William Hunter M.D.

WILLIAM HUNTER: M.D., (1755-1812), orientalist, was born at Montrose in 1755, and was educated at the Marischal College and University at Aberdeen, where he took the degree of M.A. in 1777. He began his career with mechanical contrivances, and an improvement of the screw invented by him was dignified by notice in the “Philosophical Transactions” in 1780. After serving as an apprentice to a surgeon for four years, he became doctor on board “East Indiaman;” but, on his arrival in India in 1781, was transferred to the company’s service. In July 1782 he was medical officer on board the “Success Galley,” which was employed to convey reinforcements from Bengal to the Carnatic. The ship was dismasted by a storm, and obliged to put into the river Syriam in Pegu, where it was detained for a month. On 1 Nov. 1805 he succeeded Rothman as secretary of the college, a post which he retained until his resignation in 1811. In 1808, being then surgeon at the general hospital of Bengal, he received the degree of M.D. from a Scottish University.

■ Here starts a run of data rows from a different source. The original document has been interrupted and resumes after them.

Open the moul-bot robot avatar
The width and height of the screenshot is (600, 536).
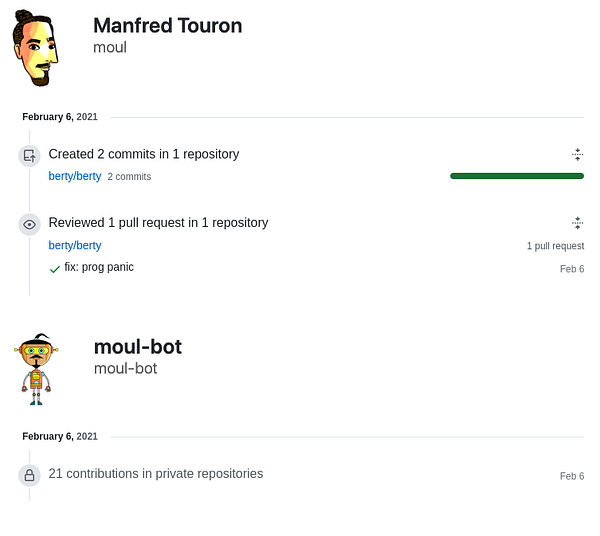pos(37,369)
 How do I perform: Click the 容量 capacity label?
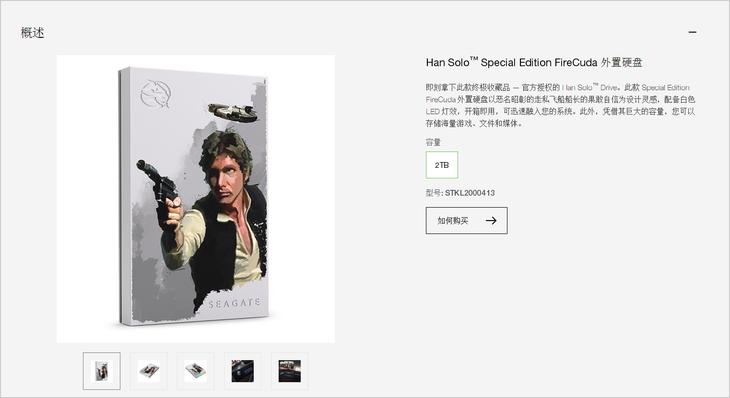pos(433,142)

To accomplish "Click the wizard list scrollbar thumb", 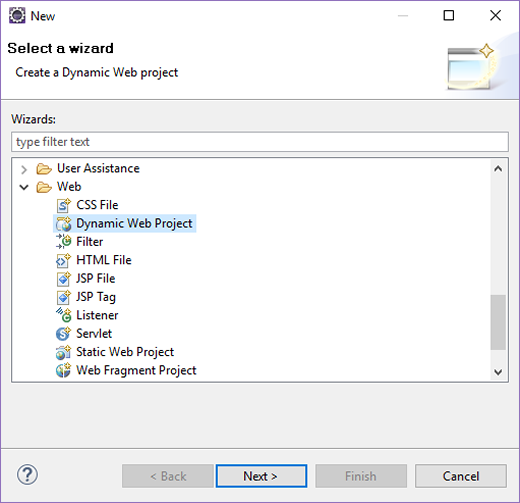I will 498,322.
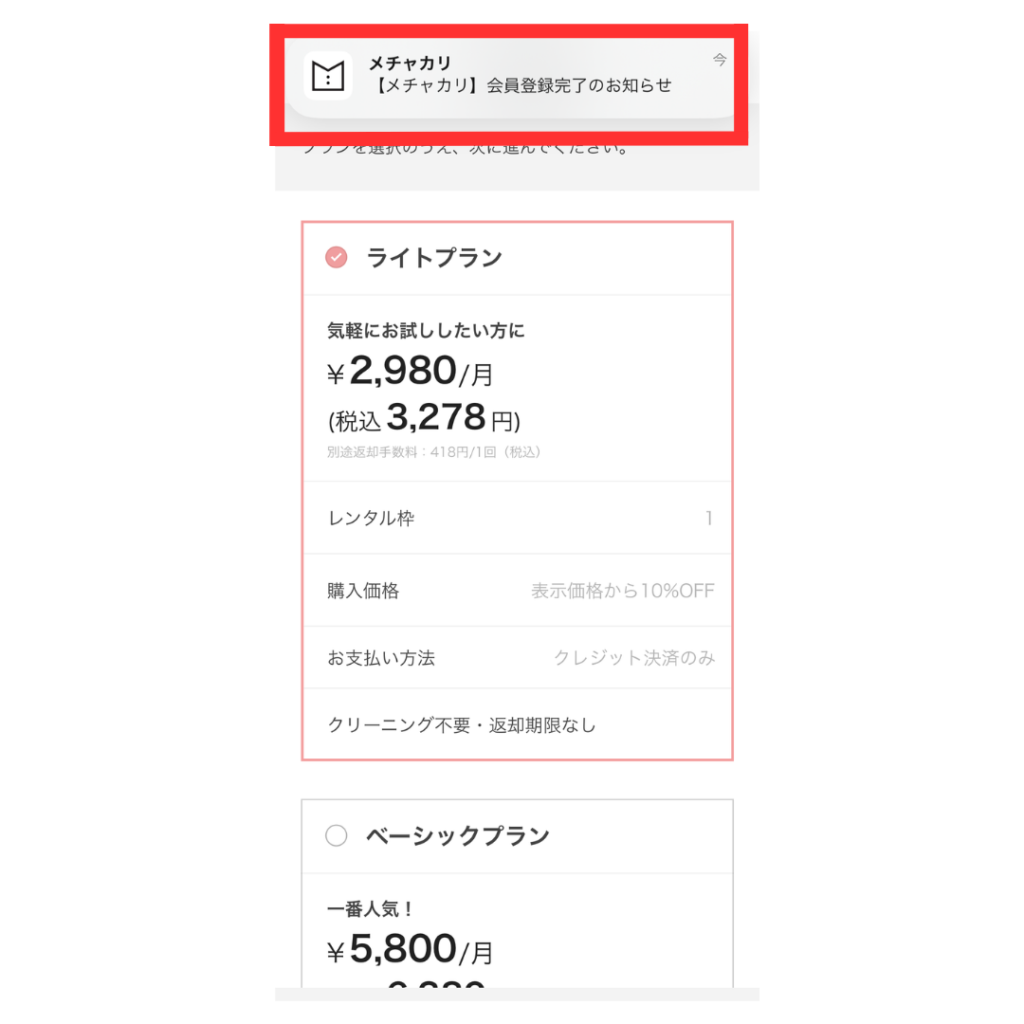Click the ¥2,980/月 price

click(410, 373)
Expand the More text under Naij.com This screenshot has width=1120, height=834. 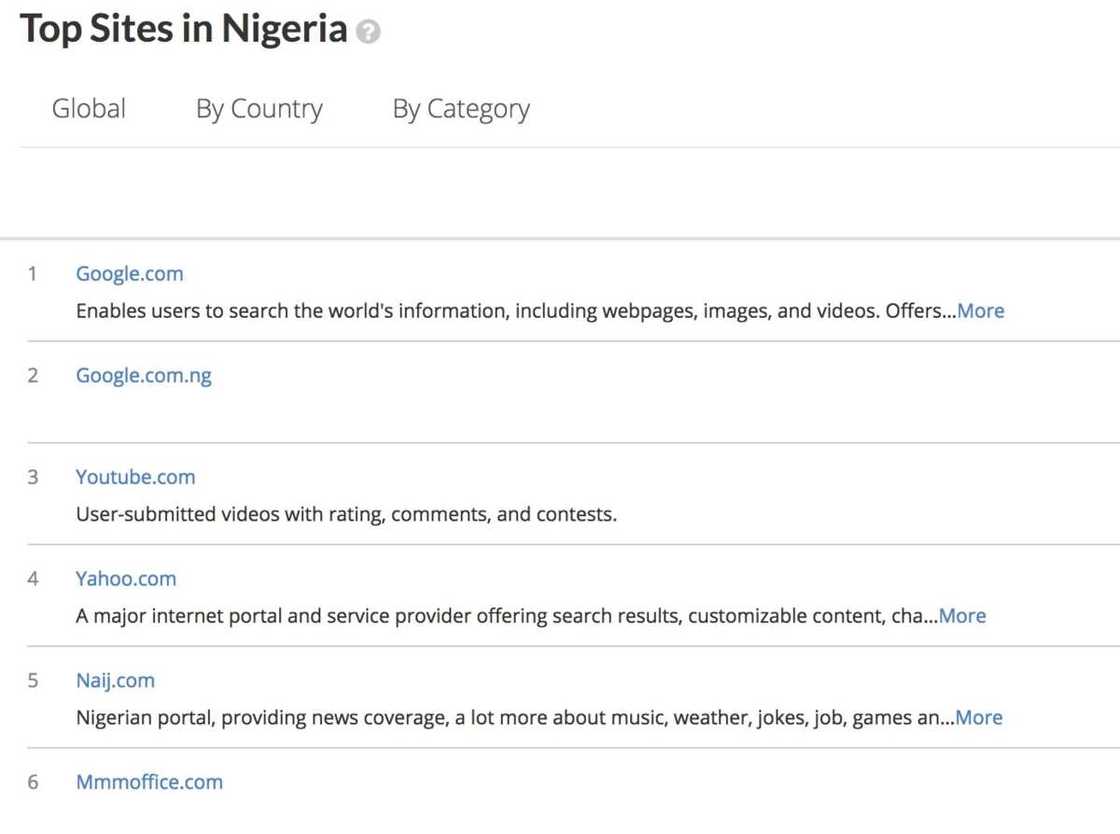(978, 717)
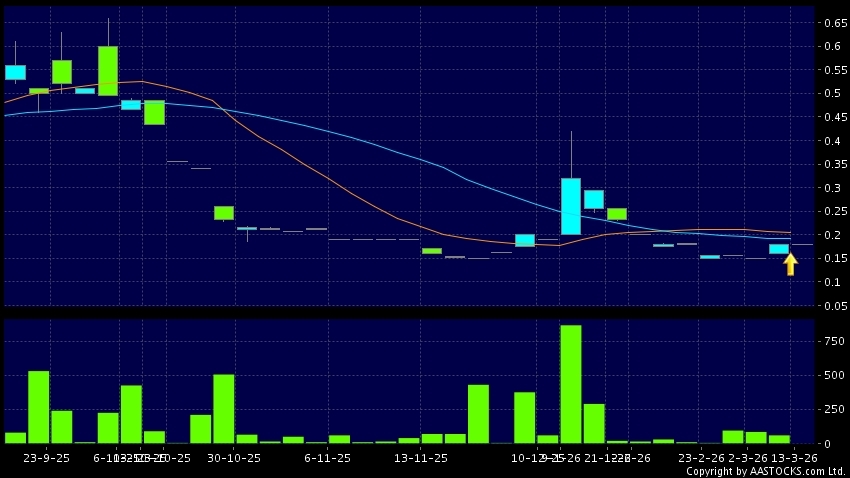Click the 750 volume axis label
Screen dimensions: 850x478
point(832,341)
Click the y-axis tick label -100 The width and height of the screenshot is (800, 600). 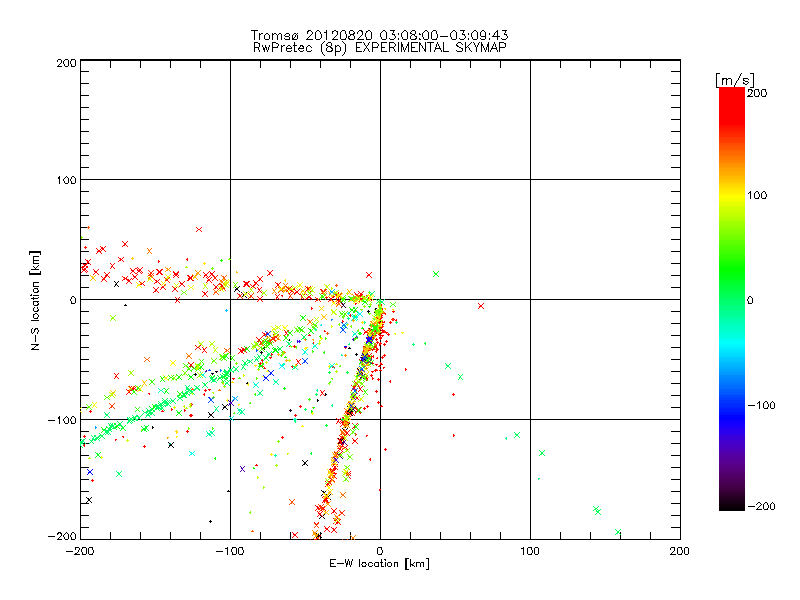pos(62,420)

Hunter was a foreign member of the Medical Society of London, and an honorary member of the Academical Society of Sciences of Paris. He contributed to the “Asiatic Researches” a number of scientific articles, chiefly botanical and astronomical. The latter comprise the results of his own observations and an “Account of the Labours of Jayasimha,” the celebrated Hindu astronomer with a detailed account of his observatory at Delhi. Hunter also contributed to the “Memoirs” of the Medical Society, “A History of an Aneurism of the Aorta;” and to the “Transactions” of the Linnean Society, a paper “On Naucela Gambir,” on the plant producing the drug called Gutta Gambier.